The Stones made this record the wrong way, and that’s exactly why it still sounds like nothing else.
It started with handcuffs — almost literally. In February 1967, Brian Jones, Keith Richards, and Mick Jagger were all facing drug charges, travel restrictions, or both. The band couldn’t tour. The world outside Olympia Studios in London was closing in, and the world inside was expanding in a completely different direction. Sgt. Pepper had dropped. The Beatles were suddenly speaking a new language, and the Stones, always competitive, always a little resentful, decided to answer.
What came out was Their Satanic Majesties Request. Sprawling, paranoid, grandiose, and genuinely weird in ways that feel accidental and intentional at the same time.
The Sessions
The record was cut mostly at Olympic Sound Studios — Barnes, London — through 1967, a year when that room was hosting more interesting failures per square foot than almost anywhere on earth. The Stones produced it themselves, a first, because their manager Andrew Loog Oldham had walked out of the sessions in disgust and didn’t come back.
That departure is important. Oldham had shaped the band’s sound. Without him, and with engineer Glyn Johns doing his best to hold the thing together, the Stones were free and completely adrift at the same time. Johns, who would go on to do landmark work with the Eagles and Led Zeppelin, later said these sessions were among the most chaotic he’d experienced. No small claim.
Brian Jones — by then dissolving slowly, musically and otherwise — played an extraordinary range of instruments across the record. Mellotron, saxophone, flute, various percussion. He sounds genuinely alive on this album, which makes it one of the sadder documents in the Stones catalog given what came next.
Nicky Hopkins, the London session pianist who seemed to be on every important British record of the decade, contributes extensively. He plays piano across several tracks with the kind of fluid authority that makes you realize the Stones’ own keyboard work was still finding its legs.
The Album Itself
“Citadel” opens with compressed, buzzing guitars and a kind of siege mentality that feels like Richards actually understood what they were doing. “She’s a Rainbow” — orchestrated by John Paul Jones, yes, that John Paul Jones — is genuinely beautiful and almost no one talks about that anymore. The harpsichord lick, the string arrangement, Jagger’s vocal sitting right in the center without straining: it works.
“2000 Light Years from Home” is the album’s actual achievement. Bass up front, mellotron threading through, a repeating structure that hypnotizes without trying to. It sounds like it was recorded in 1972 and nobody told them. Rolling Stone magazine once listed it as one of the 500 greatest songs ever recorded, and for once that list got something right.
“On With the Show” closes things with a circus-tent shuffle that suggests the whole project was maybe a put-on, or maybe a survival mechanism, or maybe both.

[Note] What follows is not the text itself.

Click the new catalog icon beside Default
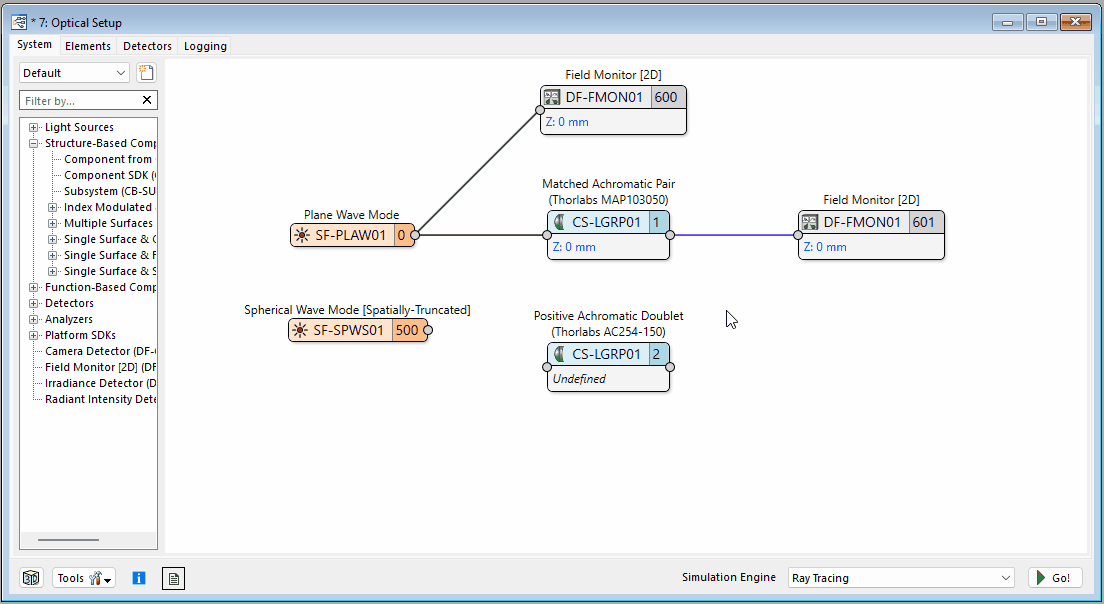This screenshot has width=1104, height=604. [146, 73]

The record got destroyed by critics at the time. Melody Maker called it the Stones’ worst. The cover — a 3D lenticular photograph of the band in wizard robes — did not help their case. But play it after midnight, with the volume low enough that the room feels like an extension of the sound, and something in it clicks. It’s not Exile. It’s not Beggars Banquet. It’s not trying to be.
It’s five men in a room who’d lost their manager, couldn’t leave the country, and decided to make a psychedelic record anyway — and then just barely did it.
That the thing exists at all is the accomplishment.